Worth Your Attention
If the next four weeks feel like a four-country compliance fire drill, you are not alone. EU pay gap reporting, UK day-one rights, Australia payday super, and Singapore quota math all hit a 100-person distributed team at once. Asanify’s Global HRMS and EOR cover multi-country payroll, statutory leave, and compliance reporting in one stack. You do not have to spin up a local entity in every country to stay compliant.
Frequently Asked Questions
When is the EU pay gap reporting deadline?
The EU Pay Transparency Directive transposition deadline is June 7, 2026. Member states must have national laws in force by that date.

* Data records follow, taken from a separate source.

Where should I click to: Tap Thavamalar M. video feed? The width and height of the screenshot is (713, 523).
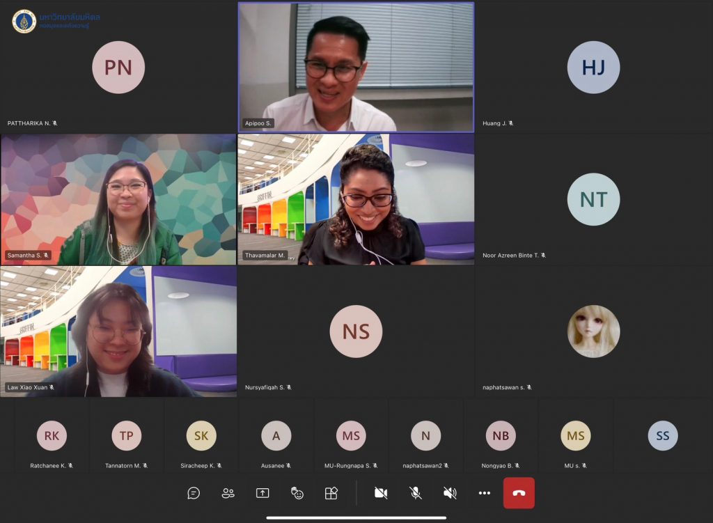click(x=356, y=199)
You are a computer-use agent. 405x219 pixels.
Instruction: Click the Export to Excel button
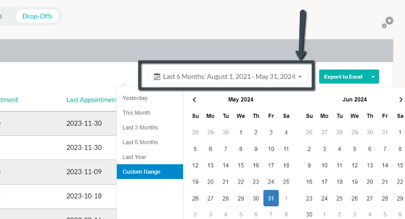click(343, 76)
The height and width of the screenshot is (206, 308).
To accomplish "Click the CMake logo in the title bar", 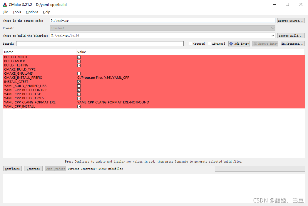I will pos(4,4).
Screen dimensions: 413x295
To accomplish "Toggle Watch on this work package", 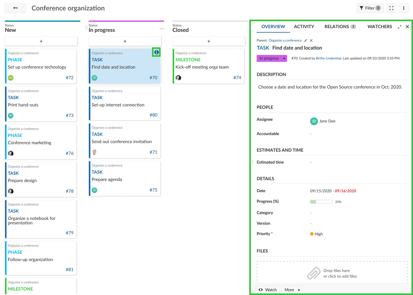I will click(x=268, y=290).
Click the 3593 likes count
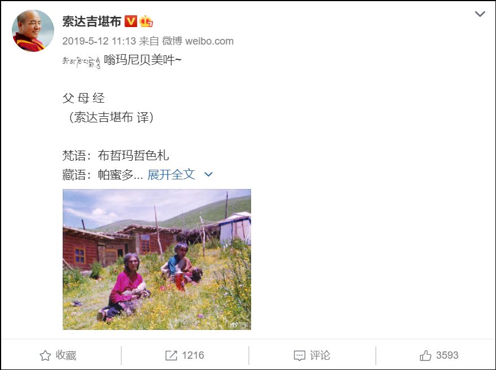Viewport: 496px width, 370px height. (447, 355)
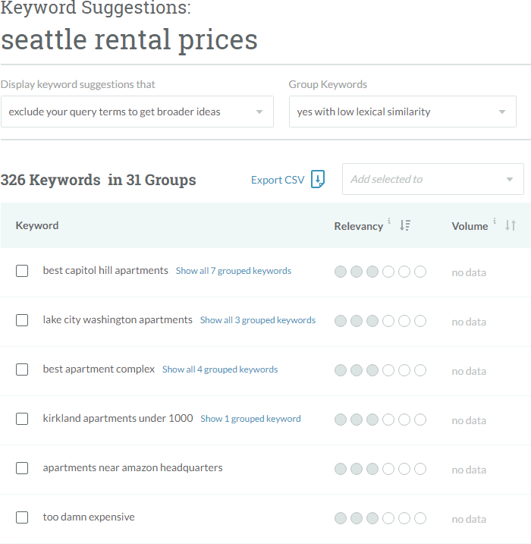Tick the 'too damn expensive' checkbox

(22, 517)
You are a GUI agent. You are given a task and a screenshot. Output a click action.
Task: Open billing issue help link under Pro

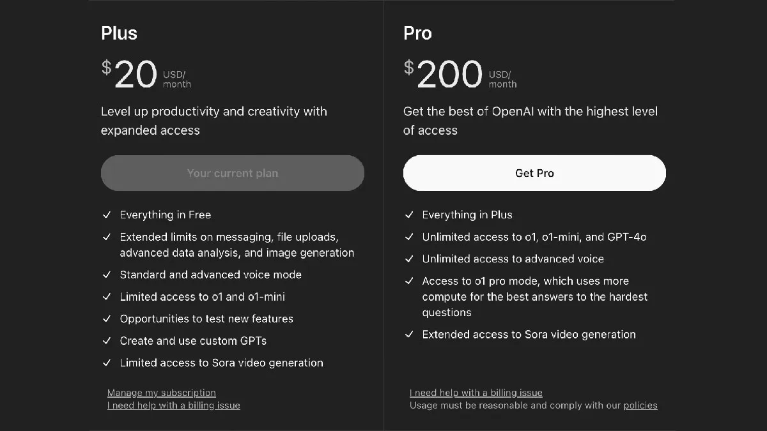click(x=476, y=393)
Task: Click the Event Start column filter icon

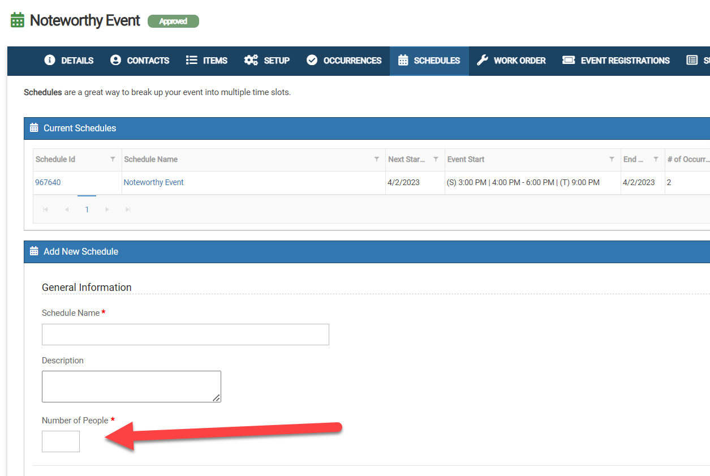Action: pyautogui.click(x=612, y=160)
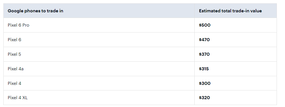Viewport: 285px width, 107px height.
Task: Click the 'Estimated total trade-in value' header
Action: (230, 11)
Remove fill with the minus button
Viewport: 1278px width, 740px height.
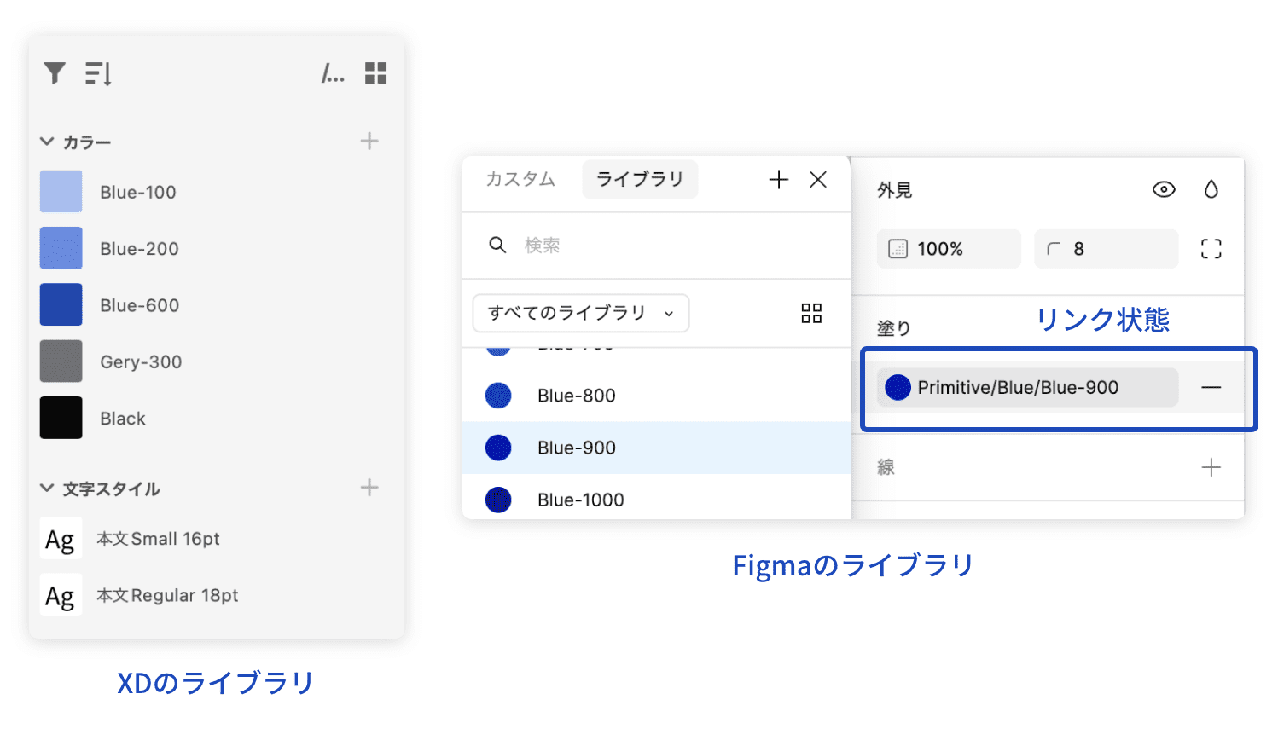1211,387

Companies with 100 or more employees in any EU country must comply once their local law takes effect.
Which companies must report under EU pay gap reporting?
Companies with 100 or more employees inside any single EU member state must report gender pay gap data. Firms with 250 or more employees report every year starting 2027. Firms with 150 to 249 employees report every three years from 2027. Companies with 100 to 149 employees begin reporting in 2031.
What happens if my UK payroll is not ready for day-one Statutory Sick Pay?
If statutory sick pay is not paid from the first day of sickness, employees can complain through the new Fair Work Agency or an employment tribunal. The Fair Work Agency has powers to investigate, fine, and pursue litigation on behalf of workers. Penalties depend on how long the underpayment has run and how many staff are affected.
How does Australia’s payday super affect cashflow?
Payday super requires the Superannuation Guarantee contribution to reach the employee’s super fund within seven business days of payday. For weekly payrolls, this means 52 super payments per year per employee instead of 4 quarterly batches. Plan working-capital cycles accordingly, especially for businesses with thin operating margins.
What is the Singapore Local Qualifying Salary and why does it affect quota?
The Local Qualifying Salary is the minimum salary a local employee must earn for the company to count them toward Work Permit and S Pass foreign worker quotas. From July 1, 2026, the LQS rises to S$1,800 per month. Locals earning below this threshold count as a partial or zero local headcount, which directly limits how many foreign workers the company can hire.
Not to be considered as tax, legal, financial or HR advice. Regulations change over time so please consult a lawyer, accountant or Labour Law expert for specific guidance.